*Source material:*

────

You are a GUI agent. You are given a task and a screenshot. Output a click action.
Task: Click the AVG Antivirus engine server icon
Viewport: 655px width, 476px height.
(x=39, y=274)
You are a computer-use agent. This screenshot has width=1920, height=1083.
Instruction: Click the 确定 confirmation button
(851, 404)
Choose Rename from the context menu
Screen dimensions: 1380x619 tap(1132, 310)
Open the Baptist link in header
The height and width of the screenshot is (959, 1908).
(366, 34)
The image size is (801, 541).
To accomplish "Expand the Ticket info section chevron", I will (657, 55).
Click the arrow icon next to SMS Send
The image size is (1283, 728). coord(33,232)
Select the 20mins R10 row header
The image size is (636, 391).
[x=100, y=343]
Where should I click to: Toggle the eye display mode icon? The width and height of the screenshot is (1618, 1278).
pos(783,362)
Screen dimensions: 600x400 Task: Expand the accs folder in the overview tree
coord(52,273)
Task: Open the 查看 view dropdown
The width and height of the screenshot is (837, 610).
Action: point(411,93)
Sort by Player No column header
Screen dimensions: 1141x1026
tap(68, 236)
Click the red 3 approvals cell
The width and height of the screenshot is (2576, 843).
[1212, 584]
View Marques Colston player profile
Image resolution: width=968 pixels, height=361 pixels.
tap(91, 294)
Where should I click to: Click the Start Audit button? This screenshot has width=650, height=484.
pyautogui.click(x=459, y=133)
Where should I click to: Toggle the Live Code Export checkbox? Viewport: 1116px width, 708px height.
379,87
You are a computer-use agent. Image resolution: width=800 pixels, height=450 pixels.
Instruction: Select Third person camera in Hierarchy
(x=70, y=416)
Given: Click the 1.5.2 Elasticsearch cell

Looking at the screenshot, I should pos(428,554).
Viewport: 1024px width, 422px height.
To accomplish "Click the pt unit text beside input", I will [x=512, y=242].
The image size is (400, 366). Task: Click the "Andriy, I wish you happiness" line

────

*Exercise description:* Every line that includes "computer" must be copied from the material above.

*Answer space:*
You are a computer-use agent. This screenshot has width=1920, height=1083.
You are a computer-use agent. Image resolution: width=800 pixels, height=450 pixels.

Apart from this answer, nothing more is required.